The entries should each be set down again precisely.

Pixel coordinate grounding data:
____
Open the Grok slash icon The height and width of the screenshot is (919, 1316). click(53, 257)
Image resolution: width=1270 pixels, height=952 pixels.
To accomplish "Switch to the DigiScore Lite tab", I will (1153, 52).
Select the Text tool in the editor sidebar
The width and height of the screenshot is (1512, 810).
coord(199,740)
____
• [Response]:
Open the Grok slash icon The height and width of the screenshot is (919, 1316). click(53, 257)
Image resolution: width=1270 pixels, height=952 pixels.
To accomplish "Switch to the DigiScore Lite tab", I will (1153, 52).
Select the Text tool in the editor sidebar
The width and height of the screenshot is (1512, 810).
coord(199,740)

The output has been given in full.